Le 18 juin, l'ancien président a appelé le peuple haïtien à "continuer de se mobiliser en vue du rétablissement de la paix et du retour à l'ordre constitutionnel dans le pays". Il participait depuis l'Afrique du Sud à une émission sur plusieurs stations de radio aux Etats-Unis. Il a dénoncé les nombreux cas de vols, de viols et de kidnapping enregistrés ces derniers temps dans le pays. Il a annoncé la publication prochaine d'un livre sur les événements du 29 février.
>>> La MINUSTAH entre en fonction
Le 25 juin s'est déroulée une cérémonie de transfert d'autorité entre la Force multinationale intérimaire et la Mission des Nations unies pour la stabilisation en Haïti (MINUSTAH). Le premier ministre Gérard Latortue a remis une plaque avec l'inscription « Honneur et Mérite » au chef de la Force multinationale, le général américain Ronald Coleman, ainsi qu'à des officier français, canadien et chilien au nom de leurs contingents.
Mercredi 23 juin, le responsable de la composante policière de la MINUSTAH, le superintendant portugais Adilio Custodio, avait rappelé à la presse le mandat que lui fixe la Résolution 1542 de l'ONU : « Assistance, appui, encadrement de la Police Nationale d'Haïti dans le respect de la souveraineté nationale ». Quelque cinquante-huit experts, en plus d'une cinquantaine de formateurs, sont attendus. Une assistance en matériel et en équipement est également promise. Adilio Custodio a rappelé que la police nationale avait la charge de toutes les opérations de maintien de l'ordre.
>>> EN BREF
Les habitants de Mapou, cette commune noyée sous les eaux depuis la fin mai, sont toujours dans une situation précaire. A la moindre goutte de pluie ils gagnent les hauteurs, de crainte d'une nouvelle catastrophe. Ils se plaignent d'une mauvaise distribution de l'aide d'urgence. Des médecins cubains rapportent des cas de diarrhée et de difficultés respiratoires. Les rumeurs faisant état d'épidémies ont été cependant démenties. L'Eglise catholique du département du Sud-Est a alerté les autorités responsables sur le détournement d'une partie de l'aide.
Le délégué du parti KID (Konvansyon Inite Demokratik) dans le Sud, Eddy Charles, a été assassiné par des individus non identifiés. Les responsables de ce parti ont qualifié ce crime d'acte politique.
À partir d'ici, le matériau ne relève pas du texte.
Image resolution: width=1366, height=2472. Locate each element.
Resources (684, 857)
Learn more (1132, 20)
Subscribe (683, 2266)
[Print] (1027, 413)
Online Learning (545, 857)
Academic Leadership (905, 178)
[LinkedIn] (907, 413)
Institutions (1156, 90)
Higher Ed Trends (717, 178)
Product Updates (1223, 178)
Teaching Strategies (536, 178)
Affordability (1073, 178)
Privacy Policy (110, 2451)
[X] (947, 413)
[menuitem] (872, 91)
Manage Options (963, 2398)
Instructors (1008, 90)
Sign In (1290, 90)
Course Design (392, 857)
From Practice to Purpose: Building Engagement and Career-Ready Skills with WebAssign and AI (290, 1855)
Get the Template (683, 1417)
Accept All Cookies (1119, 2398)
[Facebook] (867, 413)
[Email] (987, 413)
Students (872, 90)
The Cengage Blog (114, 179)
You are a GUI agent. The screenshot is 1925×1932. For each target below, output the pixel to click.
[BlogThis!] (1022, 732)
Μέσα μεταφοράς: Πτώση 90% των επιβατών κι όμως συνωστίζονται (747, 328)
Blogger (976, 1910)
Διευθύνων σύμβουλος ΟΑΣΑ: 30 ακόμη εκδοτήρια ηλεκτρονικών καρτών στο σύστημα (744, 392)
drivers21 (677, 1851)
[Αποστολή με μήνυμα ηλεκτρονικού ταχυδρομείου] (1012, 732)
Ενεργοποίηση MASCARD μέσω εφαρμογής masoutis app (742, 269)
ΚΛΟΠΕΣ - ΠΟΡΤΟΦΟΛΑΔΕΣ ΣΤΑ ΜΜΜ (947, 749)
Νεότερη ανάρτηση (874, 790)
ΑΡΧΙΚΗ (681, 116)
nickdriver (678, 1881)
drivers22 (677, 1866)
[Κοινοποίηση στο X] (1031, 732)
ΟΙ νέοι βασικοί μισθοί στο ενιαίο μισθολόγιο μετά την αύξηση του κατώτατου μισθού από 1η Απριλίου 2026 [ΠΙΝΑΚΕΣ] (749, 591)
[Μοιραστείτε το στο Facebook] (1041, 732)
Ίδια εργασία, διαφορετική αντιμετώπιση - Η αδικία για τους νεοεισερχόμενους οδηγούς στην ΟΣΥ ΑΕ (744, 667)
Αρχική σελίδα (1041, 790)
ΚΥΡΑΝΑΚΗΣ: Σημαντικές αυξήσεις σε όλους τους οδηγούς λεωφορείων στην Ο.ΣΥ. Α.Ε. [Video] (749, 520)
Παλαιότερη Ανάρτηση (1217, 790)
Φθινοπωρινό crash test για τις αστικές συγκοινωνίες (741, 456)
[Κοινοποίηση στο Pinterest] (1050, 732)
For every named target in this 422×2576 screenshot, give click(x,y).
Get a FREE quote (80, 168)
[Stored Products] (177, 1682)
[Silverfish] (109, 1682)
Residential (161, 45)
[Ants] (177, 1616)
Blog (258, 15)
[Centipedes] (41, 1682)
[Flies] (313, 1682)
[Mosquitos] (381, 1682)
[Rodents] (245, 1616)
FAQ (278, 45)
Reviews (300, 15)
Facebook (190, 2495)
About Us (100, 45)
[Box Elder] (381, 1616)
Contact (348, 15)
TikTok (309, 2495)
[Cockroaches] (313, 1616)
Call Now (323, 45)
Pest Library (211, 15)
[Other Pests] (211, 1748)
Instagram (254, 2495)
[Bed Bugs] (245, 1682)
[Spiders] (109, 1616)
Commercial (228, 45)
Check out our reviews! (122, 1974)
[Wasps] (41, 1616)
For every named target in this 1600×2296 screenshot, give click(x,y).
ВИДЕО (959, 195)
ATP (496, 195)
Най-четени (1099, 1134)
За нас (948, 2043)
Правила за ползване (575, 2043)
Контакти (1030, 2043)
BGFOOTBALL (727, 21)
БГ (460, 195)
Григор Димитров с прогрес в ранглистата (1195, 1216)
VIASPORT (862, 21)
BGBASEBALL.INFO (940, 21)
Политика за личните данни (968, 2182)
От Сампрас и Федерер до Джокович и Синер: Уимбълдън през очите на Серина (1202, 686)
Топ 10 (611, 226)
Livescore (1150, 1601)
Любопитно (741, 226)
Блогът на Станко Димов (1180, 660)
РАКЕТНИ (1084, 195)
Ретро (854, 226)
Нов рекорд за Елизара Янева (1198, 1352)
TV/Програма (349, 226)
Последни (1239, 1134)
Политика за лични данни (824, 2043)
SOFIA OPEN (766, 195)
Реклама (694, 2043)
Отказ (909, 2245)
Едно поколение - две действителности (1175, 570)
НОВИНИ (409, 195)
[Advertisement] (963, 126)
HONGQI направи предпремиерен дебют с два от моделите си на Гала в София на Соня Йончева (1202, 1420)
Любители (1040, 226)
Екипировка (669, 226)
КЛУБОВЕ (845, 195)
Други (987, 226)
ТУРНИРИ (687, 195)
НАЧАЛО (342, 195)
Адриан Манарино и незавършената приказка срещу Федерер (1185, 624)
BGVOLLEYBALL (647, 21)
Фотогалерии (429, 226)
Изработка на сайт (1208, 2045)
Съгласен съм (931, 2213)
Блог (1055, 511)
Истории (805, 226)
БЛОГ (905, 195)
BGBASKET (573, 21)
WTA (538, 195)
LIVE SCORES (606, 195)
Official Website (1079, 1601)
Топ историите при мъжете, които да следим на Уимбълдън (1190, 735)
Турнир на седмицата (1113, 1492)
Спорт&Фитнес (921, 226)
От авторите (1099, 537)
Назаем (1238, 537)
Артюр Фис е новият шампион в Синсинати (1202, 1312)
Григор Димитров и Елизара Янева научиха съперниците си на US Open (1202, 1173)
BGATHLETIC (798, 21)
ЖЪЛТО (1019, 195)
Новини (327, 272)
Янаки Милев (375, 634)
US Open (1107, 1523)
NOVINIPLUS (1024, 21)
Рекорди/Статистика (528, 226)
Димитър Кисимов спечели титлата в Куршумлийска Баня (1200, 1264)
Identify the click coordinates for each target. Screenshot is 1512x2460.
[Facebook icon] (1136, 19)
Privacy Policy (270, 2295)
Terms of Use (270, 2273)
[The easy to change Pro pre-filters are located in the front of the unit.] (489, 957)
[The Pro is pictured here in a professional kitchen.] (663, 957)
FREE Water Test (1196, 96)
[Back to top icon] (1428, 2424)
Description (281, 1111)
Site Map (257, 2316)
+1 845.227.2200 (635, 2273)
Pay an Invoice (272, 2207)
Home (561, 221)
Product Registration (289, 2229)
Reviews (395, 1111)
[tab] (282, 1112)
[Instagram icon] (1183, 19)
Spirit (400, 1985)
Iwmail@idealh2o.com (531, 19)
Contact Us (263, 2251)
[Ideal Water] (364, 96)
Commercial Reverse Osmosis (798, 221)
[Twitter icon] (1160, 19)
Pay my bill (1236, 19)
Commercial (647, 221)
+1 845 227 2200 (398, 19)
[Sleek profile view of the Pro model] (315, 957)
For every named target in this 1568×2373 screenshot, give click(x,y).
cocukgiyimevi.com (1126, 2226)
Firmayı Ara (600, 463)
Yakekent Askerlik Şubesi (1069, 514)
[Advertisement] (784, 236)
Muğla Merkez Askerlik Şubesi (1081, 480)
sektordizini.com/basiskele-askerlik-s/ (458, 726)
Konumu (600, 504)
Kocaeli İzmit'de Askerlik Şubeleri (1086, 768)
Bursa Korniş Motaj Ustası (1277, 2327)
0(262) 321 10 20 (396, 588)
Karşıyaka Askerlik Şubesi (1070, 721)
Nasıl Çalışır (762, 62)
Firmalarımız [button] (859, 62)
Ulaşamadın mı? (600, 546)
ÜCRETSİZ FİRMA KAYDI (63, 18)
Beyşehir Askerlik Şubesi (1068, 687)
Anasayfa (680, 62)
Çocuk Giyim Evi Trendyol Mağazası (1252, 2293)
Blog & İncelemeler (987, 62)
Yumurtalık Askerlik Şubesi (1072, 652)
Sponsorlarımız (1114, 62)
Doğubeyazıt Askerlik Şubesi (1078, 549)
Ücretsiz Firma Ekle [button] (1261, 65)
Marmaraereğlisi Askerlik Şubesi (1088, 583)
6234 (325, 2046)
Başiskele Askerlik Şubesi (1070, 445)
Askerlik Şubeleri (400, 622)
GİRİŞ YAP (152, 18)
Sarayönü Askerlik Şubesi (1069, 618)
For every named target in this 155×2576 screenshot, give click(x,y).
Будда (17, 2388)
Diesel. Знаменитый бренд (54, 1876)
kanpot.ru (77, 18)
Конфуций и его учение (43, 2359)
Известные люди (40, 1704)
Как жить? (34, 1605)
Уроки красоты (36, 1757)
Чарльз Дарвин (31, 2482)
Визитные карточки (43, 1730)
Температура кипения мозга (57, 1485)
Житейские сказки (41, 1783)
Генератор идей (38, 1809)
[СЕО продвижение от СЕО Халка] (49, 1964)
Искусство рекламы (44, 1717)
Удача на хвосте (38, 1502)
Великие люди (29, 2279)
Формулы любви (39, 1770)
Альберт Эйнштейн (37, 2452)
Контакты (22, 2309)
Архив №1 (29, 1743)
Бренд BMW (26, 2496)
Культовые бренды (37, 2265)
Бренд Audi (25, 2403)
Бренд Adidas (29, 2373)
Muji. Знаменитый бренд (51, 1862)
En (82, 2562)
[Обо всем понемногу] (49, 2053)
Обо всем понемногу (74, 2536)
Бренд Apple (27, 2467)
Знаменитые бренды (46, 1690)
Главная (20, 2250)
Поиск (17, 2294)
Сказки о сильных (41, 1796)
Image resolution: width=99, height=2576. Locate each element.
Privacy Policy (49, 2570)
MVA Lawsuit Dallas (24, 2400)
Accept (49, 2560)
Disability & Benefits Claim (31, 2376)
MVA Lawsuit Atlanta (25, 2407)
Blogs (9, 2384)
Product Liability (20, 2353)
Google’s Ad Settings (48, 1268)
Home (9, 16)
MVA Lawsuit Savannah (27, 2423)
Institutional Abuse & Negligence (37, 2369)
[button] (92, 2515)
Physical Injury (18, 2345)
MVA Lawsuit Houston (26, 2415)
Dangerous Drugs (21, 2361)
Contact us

Une délégation d'Amnesty international qui a enquêté en Haïti au cours du mois d'avril a publié un rapport. Elle exprime ses graves préoccupations quant à la sécurité de la population civile en raison des exactions commises par des groupes armés.
L'ambassadeur américain James B. Foley, a demandé au gouvernement intérimaire de lever la mesure d'interdiction de départ prise à l'encontre d'anciens dirigeants Lavalas. L'ancien ministre Leslie Voltaire a déjà pu se rendre à Washington pour participer à un festival consacré à la culture haïtienne. Il aurait obtenu une autorisation écrite du premier ministre Gérard Latortue.
Le porte-parole de la force multinationale David Lapan, a démenti les déclarations de Dany Toussaint selon lesquelles toutes les armes confisquées chez lui étaient légales. Selon David Lapan, au nombre des armes illégales saisies figurent des mitraillettes UZI, des lance-grenades et des armes de poing.
L'ancien premier ministre Jean-Marie Chérestal proteste contre les accusations d'un ancien partisan Lavalas, Sonia Desrosiers. Il serait accusé d'avoir pris part à un rite sacrificiel en mars 2002 dans la résidence de Tabarre de l'ex-président Aristide. Il annonce une action en justice contre les auteurs de telles allégations.